Mit diesem Schritt wird sich bauMax auf die gewinnbringenden Standorte konzentrieren.  70 Prozent der zukünftigen Geschäftstätigkeit wird in den drei Ländern Österreich, Tschechien und der Slowakei abgewickelt werden, mit  103 Standorten und einem Umsatzvolumen von rund einer Milliarde Euro. Die Märkte in Ungarn (15) und in  Slowenien (3) werden jedenfalls im bisherigen Umfang weitergeführt. Die Standort­struktur in den Ländern Türkei, Rumänien, Bulgarien und Kroatien wird bis Ende 2014 finalisiert. 

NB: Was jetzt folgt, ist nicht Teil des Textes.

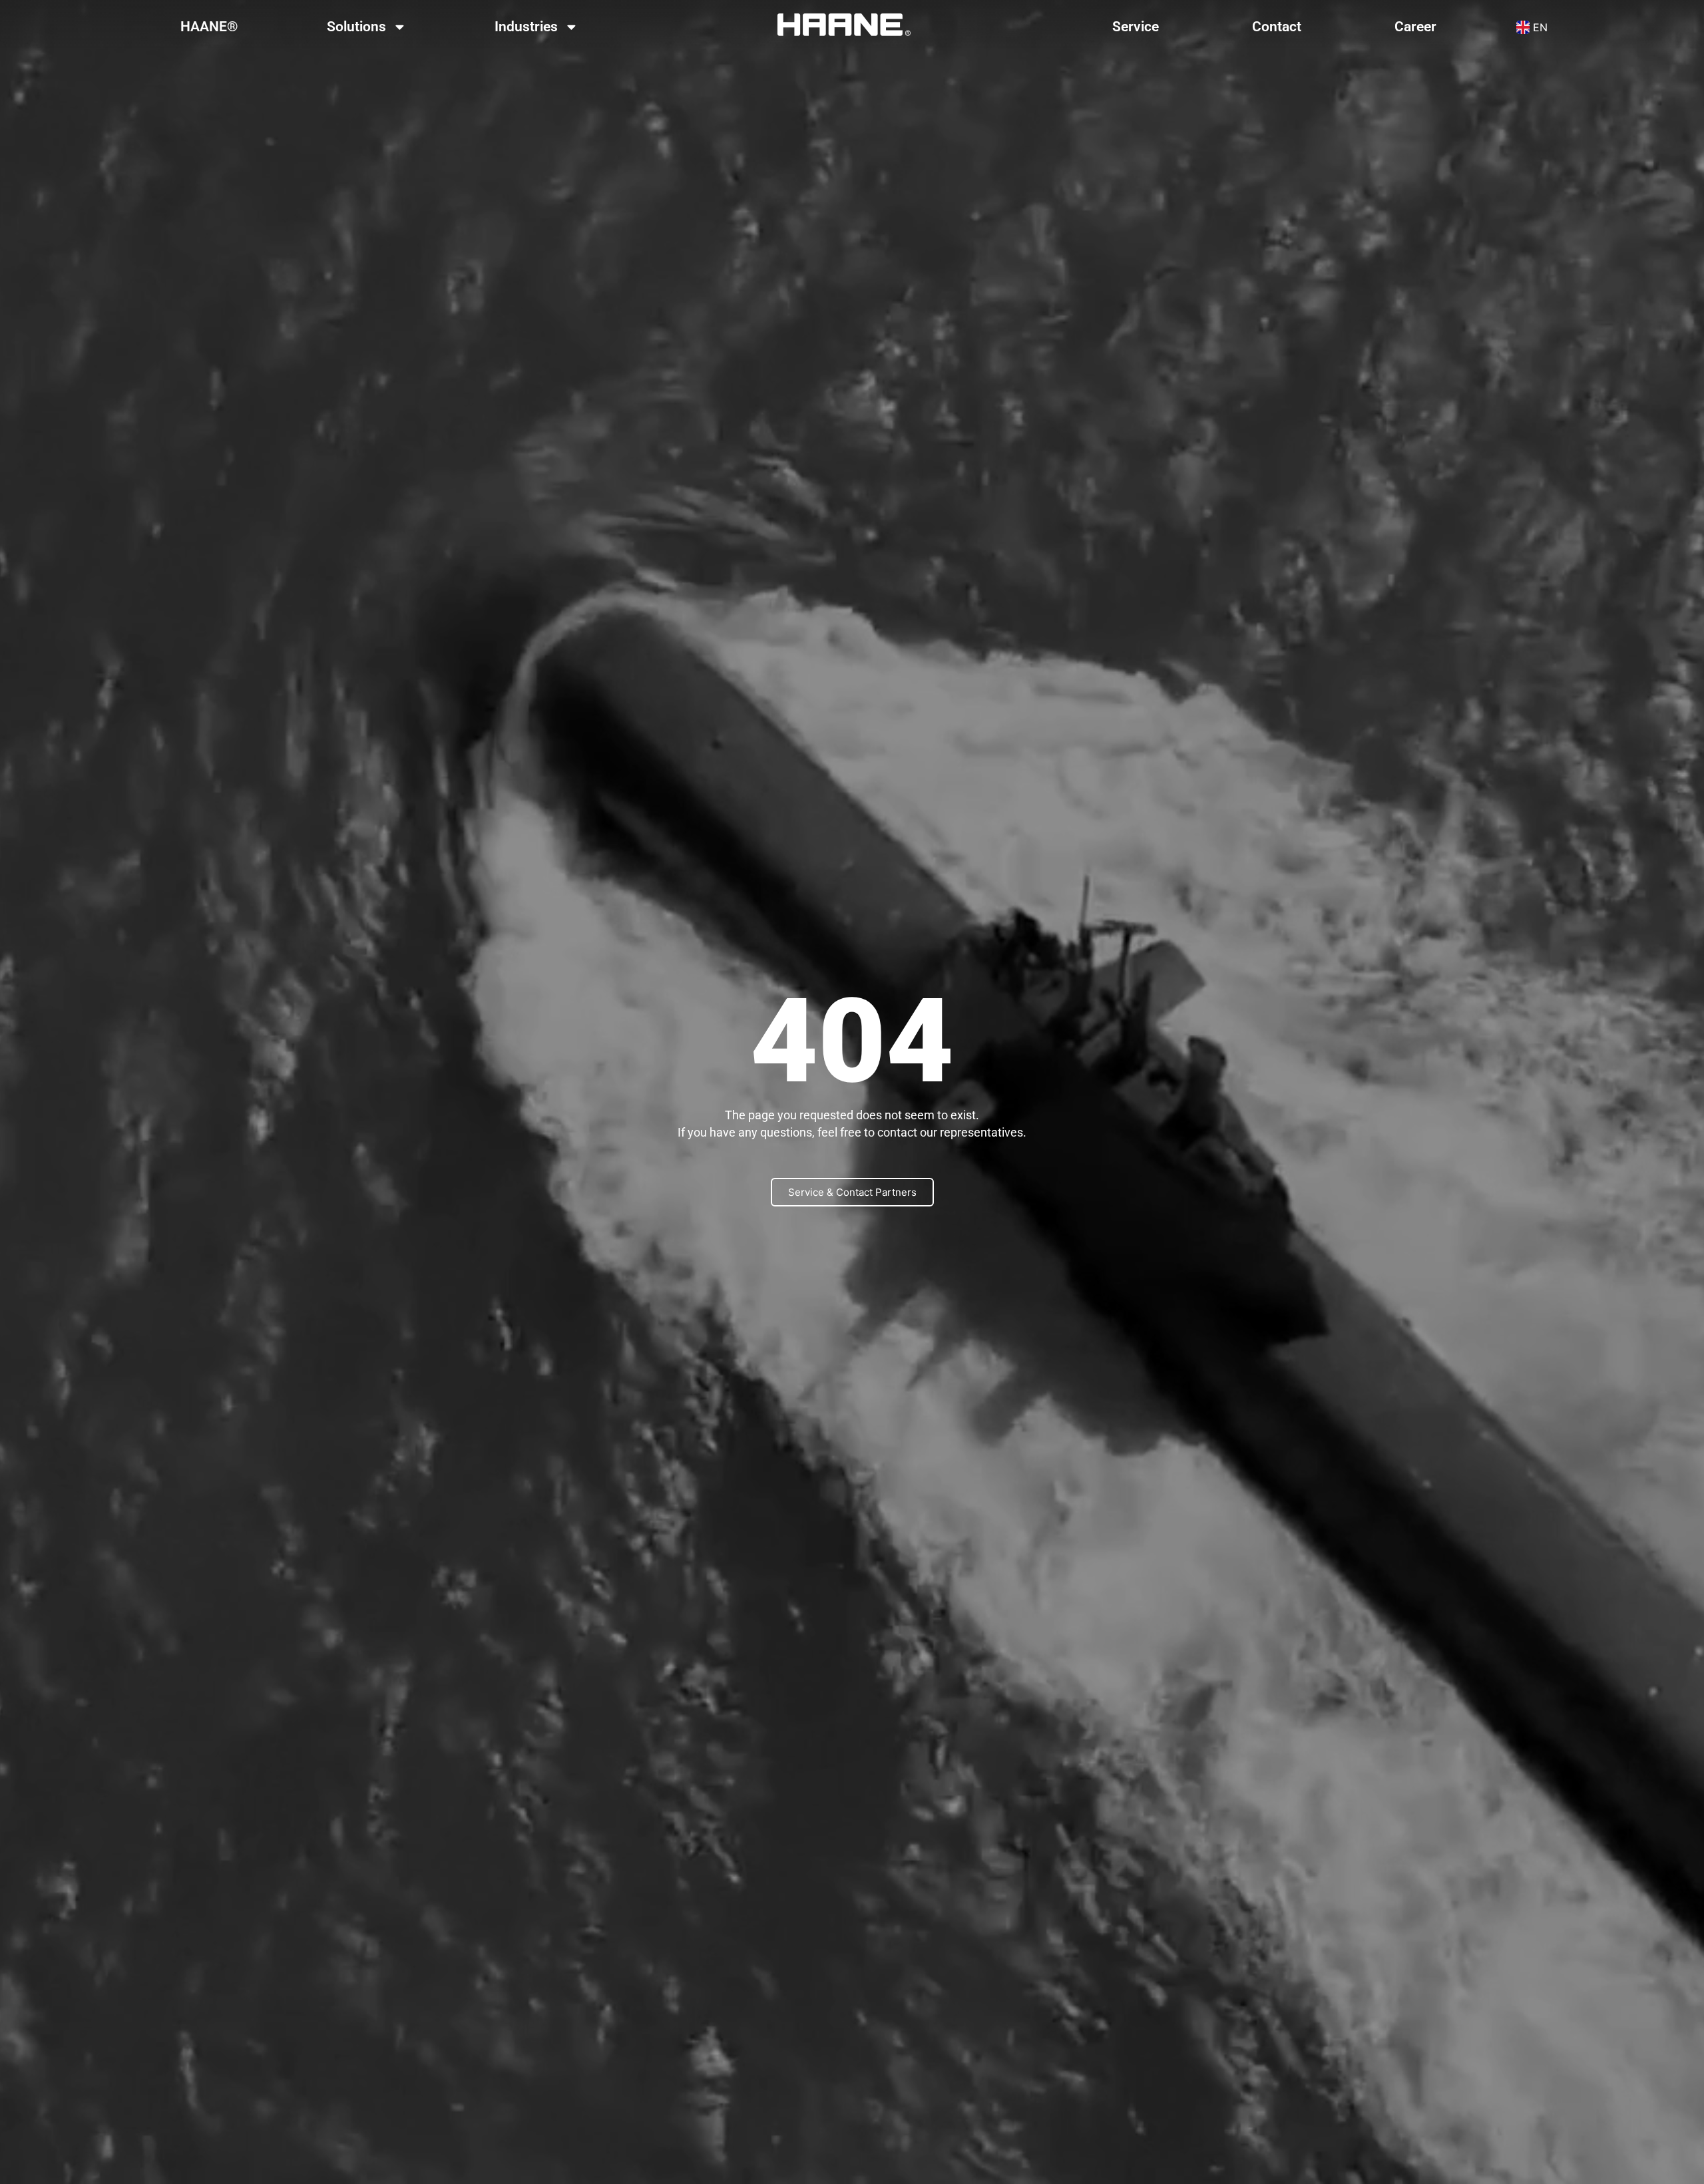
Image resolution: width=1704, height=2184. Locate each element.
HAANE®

Neben diesen Veränderungen hat sich bauMax für 2014 noch so allerhand vorgenommen. Der heurige  Geschäftsverlauf hat sich bisher sehr positiv entwickelt, zum Beispiel mit einem zweistelligen Umsatzplus in Österreich. Darüber hinaus konnte die neue Marketing-Kampagne erfolgreich gestartet werden und noch in diesem Frühjahr wird ein neuer Online-Auftritt mit einem Webshop kommen. Ziel dieser vielfältigen Maßnahmen ist es, zusätzlichen Umsatz und Ertrag zu generieren. Und: Firmengründer Karl-Heinz Essl hat seine Funktion des Aufsichtsratsvorsitzenden an seinen Sohn Martin weitergegeben.